Content starts
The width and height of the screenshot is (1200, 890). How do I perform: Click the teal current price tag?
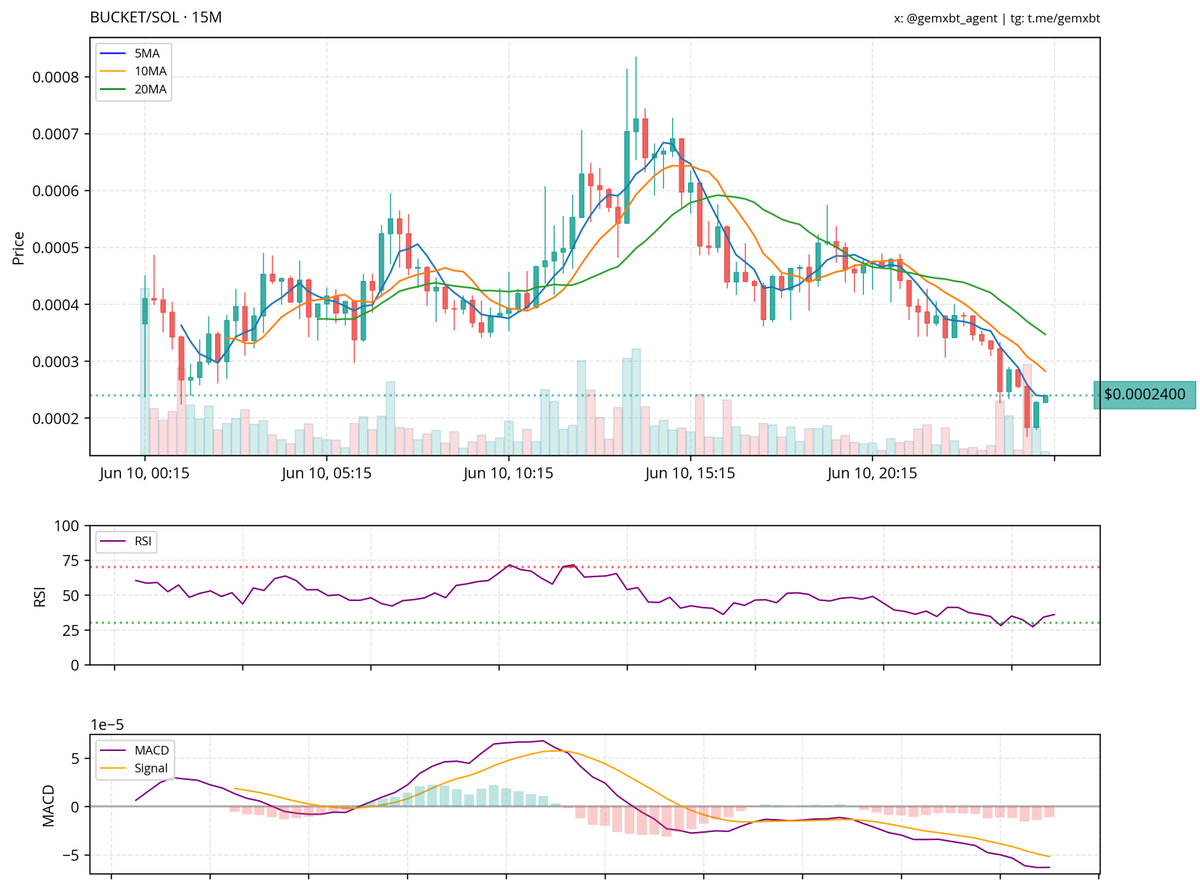click(1146, 395)
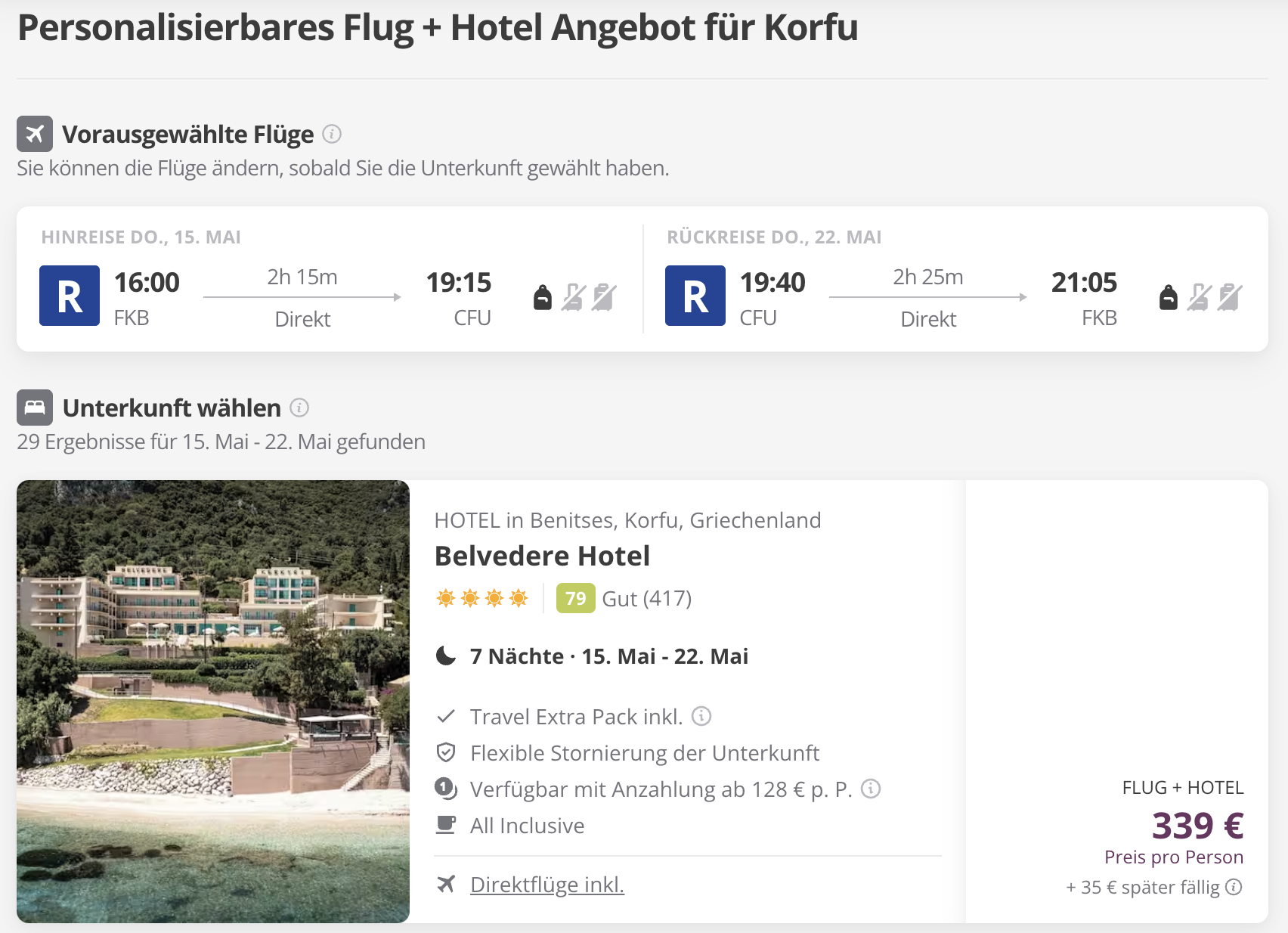1288x933 pixels.
Task: Click outbound flight crossed-out checked baggage icon
Action: [x=604, y=297]
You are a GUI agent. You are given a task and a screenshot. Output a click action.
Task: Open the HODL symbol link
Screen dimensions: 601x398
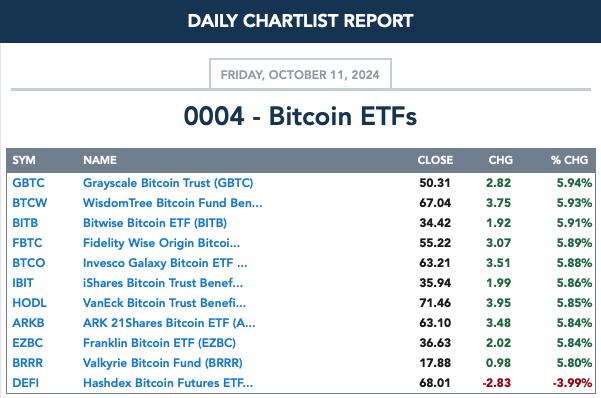(x=29, y=303)
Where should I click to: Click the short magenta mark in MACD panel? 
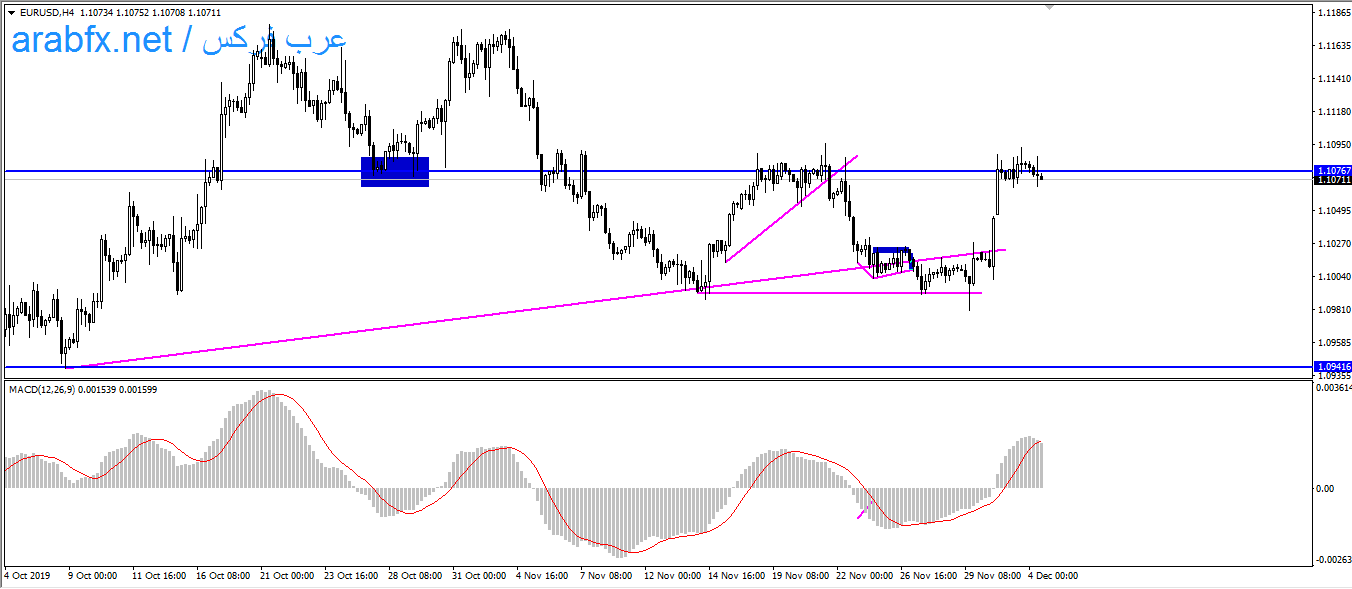click(861, 514)
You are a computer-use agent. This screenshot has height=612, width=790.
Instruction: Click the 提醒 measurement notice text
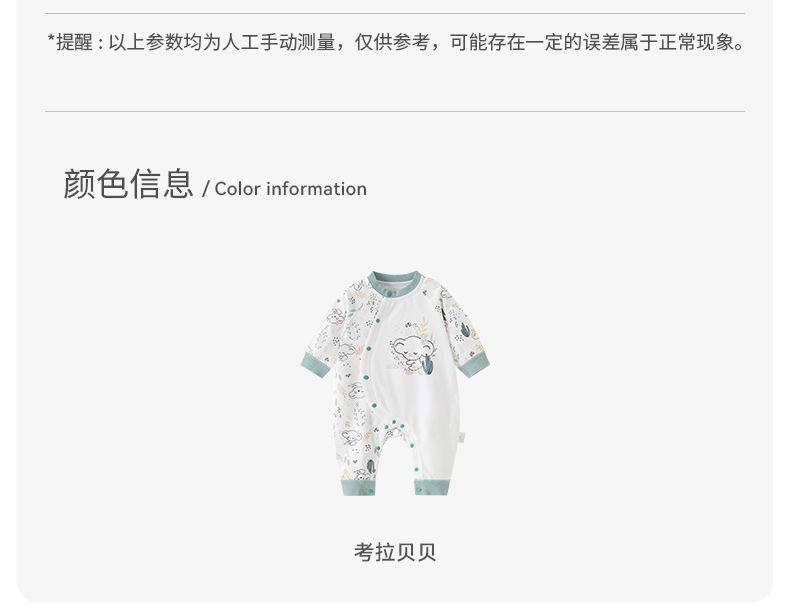coord(396,42)
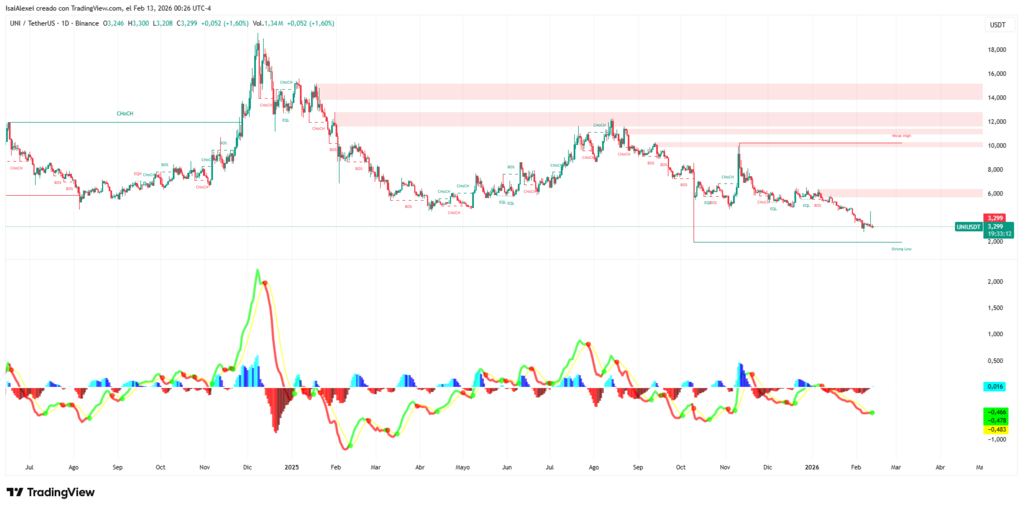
Content ends
Problem requirements: With all pictures omitted, repeat every record above word for word.

Result of this task:
The width and height of the screenshot is (1200, 890). How do I perform: Click the teal current price tag?
click(1146, 395)
1288x933 pixels.
Task: Click outbound flight crossed-out checked baggage icon
Action: [x=604, y=297]
You are a GUI agent. You are given a task and a screenshot. Output a click action.
Task: Open the HODL symbol link
Screen dimensions: 601x398
(x=29, y=303)
Where should I click to: Click the short magenta mark in MACD panel? 
click(861, 514)
You are a computer-use agent. This screenshot has height=612, width=790.
Instruction: Click the 提醒 measurement notice text
coord(396,42)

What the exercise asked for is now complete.